基于知識圖譜嵌入的涉詐網絡鏈接補全和關鍵節點識別

李澤卿 黃誠 曾雨潼 冷濤

摘 要： 涉詐網站作為網絡詐騙的常見載體之一，在網絡犯罪中扮演著平臺內容提供者的重要角色. 該形式的犯罪具有高度的團隊性與合作性，涉詐網站在內的涉詐資產之間往往呈現出極強的關聯. 涉詐資產、涉詐團伙等共同構成了一個龐大的涉詐網絡. 雖然已有不少研究者針對涉詐網站識別開展了相關研究，但目前針對涉詐資產的關聯性研究還相對較少. 由于涉詐網絡中節點的匿名性，導致直接獲取涉詐資產相關的身份信息極為困難. 警務人員往往難以快速準確的對涉詐網站進行溯源反制. 本文基于本體論構建了細粒度的涉詐知識圖譜，創新性地將知識圖譜嵌入應用于涉詐網站溯源領域，將涉詐網絡中的關系抽象為多維復空間上的旋轉操作，并以知識圖譜嵌入向量為依據，通過向量的空間相似性探求涉詐實體間關系網絡的相似性，利用模型進行實體關系的補全；此外，本文創新性地對涉詐知識圖譜中關系對涉詐團隊身份的揭示程度進行量化，利用加權后的涉詐關系來優化特征向量中心性算法，以挖掘其中的關鍵線索節點. 實驗結果表明，在資產關系補全上本文使用的模型有著較高的準確率，在包含37 866 個實體的數據集上的HITS@10 準確率達到了47%，效果領先于其他知識圖譜嵌入模型. 在后續案例中證明，本文設計的關鍵線索挖掘方法能夠有效地對涉詐資產進行關聯溯源，并取得了顯著的成效.

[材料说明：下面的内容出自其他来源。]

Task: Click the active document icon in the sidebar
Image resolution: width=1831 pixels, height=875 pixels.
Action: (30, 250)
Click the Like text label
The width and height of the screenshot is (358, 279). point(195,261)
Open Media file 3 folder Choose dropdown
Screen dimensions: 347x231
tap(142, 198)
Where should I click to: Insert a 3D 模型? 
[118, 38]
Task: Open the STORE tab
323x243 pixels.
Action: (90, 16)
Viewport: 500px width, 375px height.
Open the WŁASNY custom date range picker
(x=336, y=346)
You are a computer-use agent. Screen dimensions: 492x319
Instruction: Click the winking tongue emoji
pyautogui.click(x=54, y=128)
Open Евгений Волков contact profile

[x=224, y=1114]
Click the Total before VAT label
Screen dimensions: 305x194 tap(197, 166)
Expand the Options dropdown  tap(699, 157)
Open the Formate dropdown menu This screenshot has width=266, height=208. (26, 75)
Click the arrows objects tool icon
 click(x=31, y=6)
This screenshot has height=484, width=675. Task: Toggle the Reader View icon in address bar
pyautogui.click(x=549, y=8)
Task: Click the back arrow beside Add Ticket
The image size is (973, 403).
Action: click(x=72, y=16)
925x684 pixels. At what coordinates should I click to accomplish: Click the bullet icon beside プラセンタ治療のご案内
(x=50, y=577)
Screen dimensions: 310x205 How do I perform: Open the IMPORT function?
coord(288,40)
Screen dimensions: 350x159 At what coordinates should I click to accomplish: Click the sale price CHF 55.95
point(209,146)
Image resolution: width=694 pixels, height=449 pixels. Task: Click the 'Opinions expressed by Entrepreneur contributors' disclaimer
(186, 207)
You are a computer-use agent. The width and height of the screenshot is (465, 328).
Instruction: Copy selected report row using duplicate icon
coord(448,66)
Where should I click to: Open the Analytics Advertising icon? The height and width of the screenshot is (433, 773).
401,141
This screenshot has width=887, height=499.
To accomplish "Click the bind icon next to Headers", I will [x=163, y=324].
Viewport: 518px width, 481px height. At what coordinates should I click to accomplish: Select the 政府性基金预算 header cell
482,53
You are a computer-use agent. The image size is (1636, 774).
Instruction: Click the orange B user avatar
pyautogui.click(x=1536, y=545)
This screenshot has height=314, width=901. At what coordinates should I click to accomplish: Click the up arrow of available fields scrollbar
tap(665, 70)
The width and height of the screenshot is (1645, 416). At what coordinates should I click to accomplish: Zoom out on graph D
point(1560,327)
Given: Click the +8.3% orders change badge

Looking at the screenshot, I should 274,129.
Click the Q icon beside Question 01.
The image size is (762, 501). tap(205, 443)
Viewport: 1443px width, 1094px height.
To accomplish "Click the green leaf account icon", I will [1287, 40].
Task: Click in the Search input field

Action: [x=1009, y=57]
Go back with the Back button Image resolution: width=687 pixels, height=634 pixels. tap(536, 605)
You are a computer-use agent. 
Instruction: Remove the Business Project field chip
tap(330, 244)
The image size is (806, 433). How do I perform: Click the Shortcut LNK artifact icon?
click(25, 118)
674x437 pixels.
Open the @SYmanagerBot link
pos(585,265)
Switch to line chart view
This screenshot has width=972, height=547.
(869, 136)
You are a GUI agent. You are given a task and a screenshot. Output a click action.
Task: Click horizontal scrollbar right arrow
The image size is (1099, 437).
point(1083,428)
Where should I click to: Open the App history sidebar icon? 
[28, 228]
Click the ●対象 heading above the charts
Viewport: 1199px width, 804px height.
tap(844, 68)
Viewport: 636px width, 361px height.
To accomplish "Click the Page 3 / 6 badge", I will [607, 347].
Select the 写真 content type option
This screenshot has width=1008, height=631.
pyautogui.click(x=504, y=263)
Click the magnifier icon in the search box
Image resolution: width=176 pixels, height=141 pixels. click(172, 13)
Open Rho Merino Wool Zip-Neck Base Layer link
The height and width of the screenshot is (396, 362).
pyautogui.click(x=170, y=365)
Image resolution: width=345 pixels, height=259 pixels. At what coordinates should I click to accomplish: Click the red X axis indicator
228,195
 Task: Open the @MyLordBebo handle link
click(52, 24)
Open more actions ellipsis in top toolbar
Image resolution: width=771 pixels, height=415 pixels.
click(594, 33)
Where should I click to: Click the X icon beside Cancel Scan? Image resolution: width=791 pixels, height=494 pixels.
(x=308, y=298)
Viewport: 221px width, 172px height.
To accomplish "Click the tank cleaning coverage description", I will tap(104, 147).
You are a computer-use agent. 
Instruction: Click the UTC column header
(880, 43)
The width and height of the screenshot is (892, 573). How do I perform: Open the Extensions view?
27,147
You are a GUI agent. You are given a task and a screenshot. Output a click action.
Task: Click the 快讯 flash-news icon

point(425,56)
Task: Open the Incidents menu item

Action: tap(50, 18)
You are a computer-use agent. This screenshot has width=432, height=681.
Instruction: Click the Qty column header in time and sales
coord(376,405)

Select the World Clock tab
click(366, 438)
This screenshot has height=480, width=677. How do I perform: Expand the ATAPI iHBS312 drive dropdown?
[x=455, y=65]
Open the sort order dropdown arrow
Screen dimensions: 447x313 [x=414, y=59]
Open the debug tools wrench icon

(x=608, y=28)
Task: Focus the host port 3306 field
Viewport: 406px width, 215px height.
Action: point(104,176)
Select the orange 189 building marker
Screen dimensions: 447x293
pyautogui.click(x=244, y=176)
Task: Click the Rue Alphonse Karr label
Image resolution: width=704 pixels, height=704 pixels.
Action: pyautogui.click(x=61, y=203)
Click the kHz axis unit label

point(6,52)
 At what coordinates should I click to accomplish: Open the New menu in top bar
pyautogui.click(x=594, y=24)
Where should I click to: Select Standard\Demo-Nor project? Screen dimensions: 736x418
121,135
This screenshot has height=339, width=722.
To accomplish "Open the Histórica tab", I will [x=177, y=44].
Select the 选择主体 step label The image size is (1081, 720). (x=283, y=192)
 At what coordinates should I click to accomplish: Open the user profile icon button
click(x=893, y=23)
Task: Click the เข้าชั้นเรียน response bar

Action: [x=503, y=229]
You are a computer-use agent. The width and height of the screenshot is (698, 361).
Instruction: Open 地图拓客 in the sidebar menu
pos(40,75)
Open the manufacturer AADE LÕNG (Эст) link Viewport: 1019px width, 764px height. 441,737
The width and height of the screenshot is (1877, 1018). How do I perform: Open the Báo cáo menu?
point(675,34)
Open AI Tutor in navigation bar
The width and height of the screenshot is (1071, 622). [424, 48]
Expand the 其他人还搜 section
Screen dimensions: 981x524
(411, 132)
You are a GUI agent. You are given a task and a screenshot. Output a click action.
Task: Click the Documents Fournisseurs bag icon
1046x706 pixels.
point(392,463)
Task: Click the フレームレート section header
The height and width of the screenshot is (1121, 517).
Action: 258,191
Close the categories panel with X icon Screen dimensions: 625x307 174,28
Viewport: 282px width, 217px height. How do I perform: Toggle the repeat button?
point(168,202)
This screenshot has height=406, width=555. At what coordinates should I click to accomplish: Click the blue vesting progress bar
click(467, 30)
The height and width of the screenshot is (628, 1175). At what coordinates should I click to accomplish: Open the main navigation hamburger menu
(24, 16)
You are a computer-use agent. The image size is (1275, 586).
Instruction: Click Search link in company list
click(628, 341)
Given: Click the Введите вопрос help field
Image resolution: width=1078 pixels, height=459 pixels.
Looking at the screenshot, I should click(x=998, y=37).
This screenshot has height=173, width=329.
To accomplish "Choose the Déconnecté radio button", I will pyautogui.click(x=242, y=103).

關鍵詞： 知識圖譜嵌入； 涉詐團伙； 鏈接預測； 關鍵節點識別

中圖分類號： TP309. 1 文獻標志碼： A DOI： 10. 19907/j. 0490-6756. 2024. 030004

1 引言

隨著互聯網產業的快速發展，其在給教育，醫療和經濟領域帶來巨大便捷的同時，也成為了滋生網絡犯罪問題的溫床. 網絡詐騙作為一種常見的犯罪手段，給人們日常生活和社會秩序的穩定運行造成了極大的安全隱患. 因此發現涉詐網站，挖掘涉詐網站之間潛在的團伙關系，以及分析涉詐網站背后的運作模式，對凈化網絡環境有著重要的戰略意義.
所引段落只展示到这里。